Brief: All that is wanted is the line with "Where should I" and each line after it to the end of the data below, set down exactly and without pictures.

#####

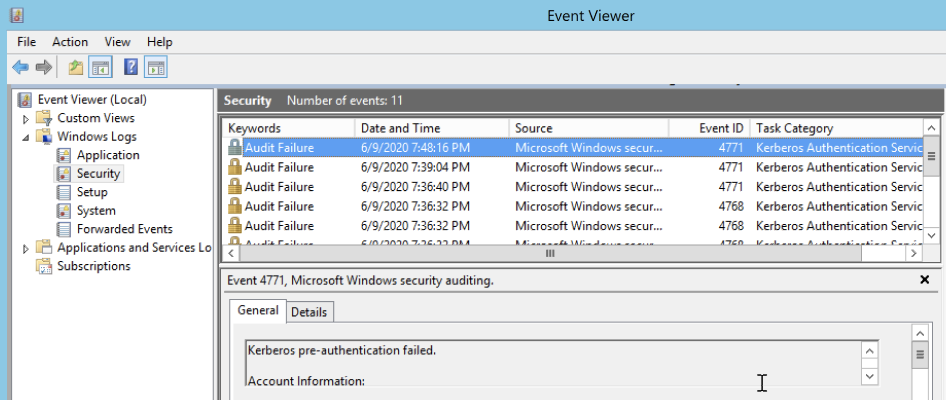The height and width of the screenshot is (400, 946).
Task: Open Help via the question mark icon
Action: click(131, 67)
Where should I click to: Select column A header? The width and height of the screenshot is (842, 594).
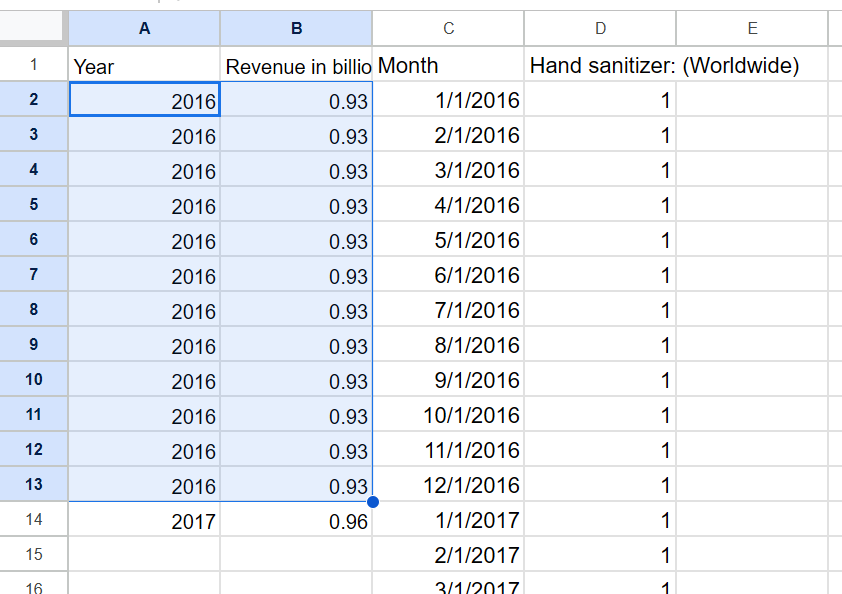pos(144,28)
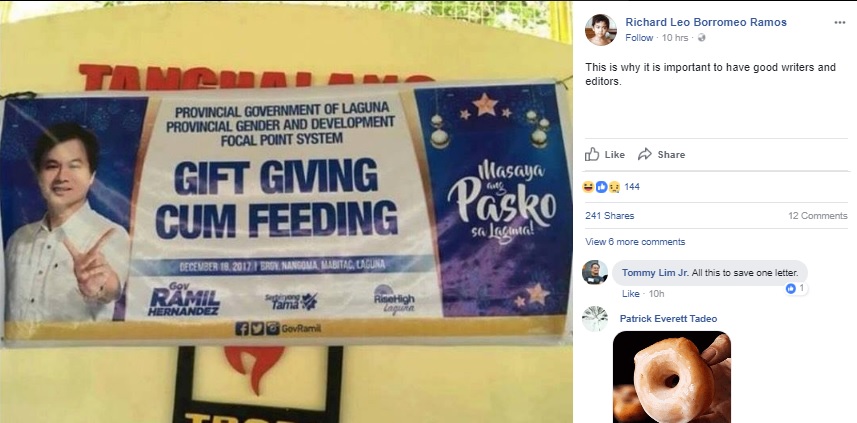Open Tommy Lim Jr. profile name
This screenshot has height=423, width=857.
coord(655,273)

#####

The answer:
Where should I click to: Select column A header? The width and height of the screenshot is (842, 594).
pos(144,28)
Open Tommy Lim Jr. profile name
This screenshot has height=423, width=857.
coord(655,273)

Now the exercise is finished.